Los consumidores todavía parecen ser reacios a utilizar el móvil para el pago de transacciones que se suceden del día a día. Transacciones diarias que nosotros enfocaremos en este post al vending, como puede ser comprar cualquier producto de una máquina expendedora.

Pero, ¿por qué? Principalmente el problema que presenta la gente es la inseguridad de este medio de pago.

Aunque desde un punto de vista genérico, esta forma de pago pretende ser una gran ventaja. La principal es el no tener que llevar encima más que el teléfono móvil para realizar una compra; además que de manera “secundaria” genera a la larga un pequeño ahorro, es decir, si tenemos 5 euros en la cartera siempre terminamos gastamos lo que tenemos, pero con este pago tendremos controlado en todo momento cuánto gastamos y evitamos derroches con esa “calderilla” que a veces nos suele sobrar.

El punto interesante viene de la posibilidad de ver nuestro saldo y gestionar nuestra cuenta corriente una vez se realiza el pago.

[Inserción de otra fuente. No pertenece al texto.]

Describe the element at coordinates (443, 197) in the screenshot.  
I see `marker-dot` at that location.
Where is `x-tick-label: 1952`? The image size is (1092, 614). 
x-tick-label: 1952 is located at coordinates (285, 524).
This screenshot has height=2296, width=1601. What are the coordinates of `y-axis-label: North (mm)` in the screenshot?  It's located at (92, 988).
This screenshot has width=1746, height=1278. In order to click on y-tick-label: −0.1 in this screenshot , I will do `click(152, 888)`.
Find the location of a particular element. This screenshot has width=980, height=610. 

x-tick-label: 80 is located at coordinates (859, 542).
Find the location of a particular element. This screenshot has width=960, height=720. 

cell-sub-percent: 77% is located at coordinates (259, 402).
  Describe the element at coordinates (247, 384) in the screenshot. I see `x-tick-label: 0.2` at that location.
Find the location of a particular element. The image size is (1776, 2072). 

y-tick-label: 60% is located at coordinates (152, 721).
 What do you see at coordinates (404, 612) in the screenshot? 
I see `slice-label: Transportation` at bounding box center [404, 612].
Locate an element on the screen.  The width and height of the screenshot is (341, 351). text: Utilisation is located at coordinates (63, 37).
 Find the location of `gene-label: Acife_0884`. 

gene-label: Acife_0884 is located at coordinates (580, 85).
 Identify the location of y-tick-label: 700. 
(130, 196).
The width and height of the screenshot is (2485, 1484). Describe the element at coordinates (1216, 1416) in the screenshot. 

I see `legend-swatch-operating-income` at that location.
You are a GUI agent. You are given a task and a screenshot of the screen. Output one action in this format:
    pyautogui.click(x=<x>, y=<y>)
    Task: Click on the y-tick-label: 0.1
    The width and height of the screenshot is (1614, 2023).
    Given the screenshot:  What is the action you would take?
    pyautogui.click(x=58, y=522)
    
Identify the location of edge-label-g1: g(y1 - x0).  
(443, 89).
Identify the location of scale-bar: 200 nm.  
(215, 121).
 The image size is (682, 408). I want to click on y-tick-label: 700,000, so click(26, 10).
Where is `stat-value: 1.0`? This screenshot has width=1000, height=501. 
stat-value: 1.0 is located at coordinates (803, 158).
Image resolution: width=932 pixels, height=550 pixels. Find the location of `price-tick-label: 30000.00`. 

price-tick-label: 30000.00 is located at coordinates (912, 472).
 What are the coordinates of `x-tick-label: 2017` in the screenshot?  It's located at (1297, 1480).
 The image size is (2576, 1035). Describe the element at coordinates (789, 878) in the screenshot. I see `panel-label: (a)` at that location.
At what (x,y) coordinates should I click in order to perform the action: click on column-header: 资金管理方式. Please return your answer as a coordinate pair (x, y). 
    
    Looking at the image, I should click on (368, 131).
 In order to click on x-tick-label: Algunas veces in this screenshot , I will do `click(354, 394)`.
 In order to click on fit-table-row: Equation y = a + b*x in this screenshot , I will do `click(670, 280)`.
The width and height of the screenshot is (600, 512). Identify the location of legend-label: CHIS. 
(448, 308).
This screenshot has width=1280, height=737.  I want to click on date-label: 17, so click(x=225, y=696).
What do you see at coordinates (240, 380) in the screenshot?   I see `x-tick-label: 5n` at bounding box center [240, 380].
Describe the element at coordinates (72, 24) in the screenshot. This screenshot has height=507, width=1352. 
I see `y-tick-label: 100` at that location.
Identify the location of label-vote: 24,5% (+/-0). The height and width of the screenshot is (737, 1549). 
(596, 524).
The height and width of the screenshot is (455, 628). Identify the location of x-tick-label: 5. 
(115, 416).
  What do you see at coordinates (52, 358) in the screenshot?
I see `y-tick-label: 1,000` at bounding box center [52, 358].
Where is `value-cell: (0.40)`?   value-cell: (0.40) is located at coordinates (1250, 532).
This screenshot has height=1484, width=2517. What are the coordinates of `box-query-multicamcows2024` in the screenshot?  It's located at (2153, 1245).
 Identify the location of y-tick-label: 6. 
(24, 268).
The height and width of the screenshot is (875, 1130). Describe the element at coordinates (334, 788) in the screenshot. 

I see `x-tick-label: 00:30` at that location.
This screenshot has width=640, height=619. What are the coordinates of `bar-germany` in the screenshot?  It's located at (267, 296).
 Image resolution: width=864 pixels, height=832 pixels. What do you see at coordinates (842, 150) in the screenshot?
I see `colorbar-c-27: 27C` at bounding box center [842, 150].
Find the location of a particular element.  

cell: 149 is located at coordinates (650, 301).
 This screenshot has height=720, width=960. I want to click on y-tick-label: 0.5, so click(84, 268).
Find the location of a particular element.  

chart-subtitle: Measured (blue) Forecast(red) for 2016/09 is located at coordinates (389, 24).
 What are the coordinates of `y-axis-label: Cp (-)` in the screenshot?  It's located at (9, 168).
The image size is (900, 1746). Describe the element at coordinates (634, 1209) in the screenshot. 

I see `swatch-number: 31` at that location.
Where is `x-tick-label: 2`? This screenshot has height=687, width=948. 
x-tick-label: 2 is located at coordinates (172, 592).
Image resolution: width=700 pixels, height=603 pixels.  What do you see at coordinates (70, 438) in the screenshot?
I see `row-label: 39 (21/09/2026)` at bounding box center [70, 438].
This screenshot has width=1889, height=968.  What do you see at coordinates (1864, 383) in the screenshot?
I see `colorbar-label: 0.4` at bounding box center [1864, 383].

También hay otras cosas como la posibilidad de utilizar adjunto al medio de pago la geolocalización para determinar en qué máquina se ha consumido y beneficiarnos de descuentos en la compra, o incluso la posibilidad de aprovechar el teléfono móvil para gestionar por ahí mismo incidencias o averías con la máquina de la empresa que nos oferta el servicio.

 

Mobile Commerce

Para hacer fuerte este medio, el principal objetivo viene por el de garantizar la protección y fomentar su uso. Pero entonces, ¿cómo va esto en España?

Como dirían en las antiguas notas de primaria, tenemos un N.M. (necesitamos mejorar), el porcentaje de habitantes con smartphone es de un 65% del cual solo un 7% adquiere bienes de consumos físico a través del móvil, mientras que cercano a un 40% usa más su teléfono para comprar contenido digital para su dispositivo, adquirir entradas por anticipado o poder acceder a descuentos.